文档片段:
+ + + + +
能力有限,大多拾人牙慧,恳请指正。
今天偶然看到一篇博客,讲的powershell的stdout引起的Docker跨平台导出/导入镜像时报错:”archive/tar: invalid tar header”问题,于是我便想详细探索一下个中缘由。
简单写一个脚本来比较一下:
# 创建测试目录和文件
$testDir = Join-Path (Get-Location) "tar-test"
New-Item -ItemType Directory -Path $testDir -Force | Out-Null
Set-Location $testDir
# 创建测试文件
"Hello World" | Out-File "test.txt"
"Test Data" | Out-File "data.txt"
# 使用tar命令创建三个不同的tar文件
# 方法1:使用重定向
tar -cf - test.txt data.txt > "redirect.tar"
# 方法2:使用-f参数
tar -cf "direct.tar" test.txt data.txt
# 方法3:使用Out-File而不是Set-Content
$tarOutput = tar -cf - test.txt data.txt
[System.IO.File]::WriteAllBytes("$testDir\setcontent.tar", [System.Text.Encoding]::UTF8.GetBytes($tarOutput))
+ + + + +
操作要求:
A. 请用两句话概括这段文档片段的内容。
B. 列出文档片段中的脚本所创建的全部文件名,不包括目录。
以下条目是独立的材料,与上面的文档片段无关。
+ + + + +
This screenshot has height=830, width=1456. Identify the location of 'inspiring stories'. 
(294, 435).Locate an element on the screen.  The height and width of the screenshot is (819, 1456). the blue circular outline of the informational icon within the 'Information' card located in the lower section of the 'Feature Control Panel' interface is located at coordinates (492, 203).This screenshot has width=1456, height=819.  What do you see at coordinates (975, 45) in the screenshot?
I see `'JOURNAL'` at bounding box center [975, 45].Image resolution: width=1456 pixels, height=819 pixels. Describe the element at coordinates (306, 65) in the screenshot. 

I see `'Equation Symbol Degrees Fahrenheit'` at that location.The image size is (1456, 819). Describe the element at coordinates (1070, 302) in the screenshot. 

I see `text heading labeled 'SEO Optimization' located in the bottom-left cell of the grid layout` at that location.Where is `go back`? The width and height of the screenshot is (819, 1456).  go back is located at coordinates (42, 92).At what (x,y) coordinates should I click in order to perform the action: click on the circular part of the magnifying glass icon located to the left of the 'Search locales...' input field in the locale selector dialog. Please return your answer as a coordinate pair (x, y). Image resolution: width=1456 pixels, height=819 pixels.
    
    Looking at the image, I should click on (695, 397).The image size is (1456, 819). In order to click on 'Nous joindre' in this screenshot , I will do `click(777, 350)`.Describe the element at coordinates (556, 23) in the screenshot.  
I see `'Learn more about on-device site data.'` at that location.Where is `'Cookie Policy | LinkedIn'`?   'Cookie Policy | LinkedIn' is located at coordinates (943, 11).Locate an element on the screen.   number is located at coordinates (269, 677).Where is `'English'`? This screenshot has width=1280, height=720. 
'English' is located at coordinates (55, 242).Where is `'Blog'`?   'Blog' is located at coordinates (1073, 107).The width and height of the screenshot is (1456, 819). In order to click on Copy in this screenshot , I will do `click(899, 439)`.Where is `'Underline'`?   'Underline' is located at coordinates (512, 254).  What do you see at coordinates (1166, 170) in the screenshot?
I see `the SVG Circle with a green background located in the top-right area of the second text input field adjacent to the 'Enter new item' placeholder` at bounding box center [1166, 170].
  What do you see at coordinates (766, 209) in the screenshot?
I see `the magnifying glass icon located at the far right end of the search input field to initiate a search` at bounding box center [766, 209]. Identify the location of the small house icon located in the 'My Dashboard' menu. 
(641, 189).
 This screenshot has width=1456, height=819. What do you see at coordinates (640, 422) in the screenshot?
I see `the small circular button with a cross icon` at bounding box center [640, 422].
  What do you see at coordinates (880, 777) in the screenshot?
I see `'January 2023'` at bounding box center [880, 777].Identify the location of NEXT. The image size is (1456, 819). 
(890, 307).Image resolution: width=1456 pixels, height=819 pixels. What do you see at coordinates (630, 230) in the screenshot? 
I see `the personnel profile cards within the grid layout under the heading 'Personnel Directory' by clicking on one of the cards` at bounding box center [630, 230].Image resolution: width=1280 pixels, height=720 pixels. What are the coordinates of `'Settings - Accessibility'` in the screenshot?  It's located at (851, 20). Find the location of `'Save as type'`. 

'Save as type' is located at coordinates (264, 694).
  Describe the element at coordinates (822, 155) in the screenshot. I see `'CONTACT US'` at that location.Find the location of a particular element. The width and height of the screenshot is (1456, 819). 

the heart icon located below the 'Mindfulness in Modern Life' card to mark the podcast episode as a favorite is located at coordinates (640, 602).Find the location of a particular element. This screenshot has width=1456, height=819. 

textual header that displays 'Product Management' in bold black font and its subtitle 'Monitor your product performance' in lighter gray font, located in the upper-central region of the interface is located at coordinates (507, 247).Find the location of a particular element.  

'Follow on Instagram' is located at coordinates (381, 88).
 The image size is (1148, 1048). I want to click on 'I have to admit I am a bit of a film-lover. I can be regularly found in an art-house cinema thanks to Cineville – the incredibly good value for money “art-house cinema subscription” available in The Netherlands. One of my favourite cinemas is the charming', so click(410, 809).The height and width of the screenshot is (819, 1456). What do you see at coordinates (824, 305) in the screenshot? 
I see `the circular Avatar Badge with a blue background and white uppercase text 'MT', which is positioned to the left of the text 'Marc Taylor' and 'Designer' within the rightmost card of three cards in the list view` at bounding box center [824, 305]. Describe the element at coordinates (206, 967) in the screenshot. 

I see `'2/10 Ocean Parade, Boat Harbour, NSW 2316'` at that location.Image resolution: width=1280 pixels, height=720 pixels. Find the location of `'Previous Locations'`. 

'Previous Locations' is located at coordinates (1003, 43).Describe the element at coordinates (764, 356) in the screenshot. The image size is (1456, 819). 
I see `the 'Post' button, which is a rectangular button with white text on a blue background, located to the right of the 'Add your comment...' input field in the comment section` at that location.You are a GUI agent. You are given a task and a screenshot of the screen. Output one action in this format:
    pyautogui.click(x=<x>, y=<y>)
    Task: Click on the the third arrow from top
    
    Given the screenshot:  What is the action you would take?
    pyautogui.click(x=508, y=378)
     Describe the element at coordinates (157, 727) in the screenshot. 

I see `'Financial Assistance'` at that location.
+ + + + +
练习答案:
A. 作者偶然看到一篇博客,讲的是PowerShell的stdout导致Docker跨平台导出/导入镜像时出现"archive/tar: invalid tar header"报错,于是想探究其中的原因。作者写了一个脚本,先创建测试目录和两个测试文件,再用tar命令以三种不同方法生成tar文件来比较。

B. test.txt、data.txt、redirect.tar、direct.tar、setcontent.tar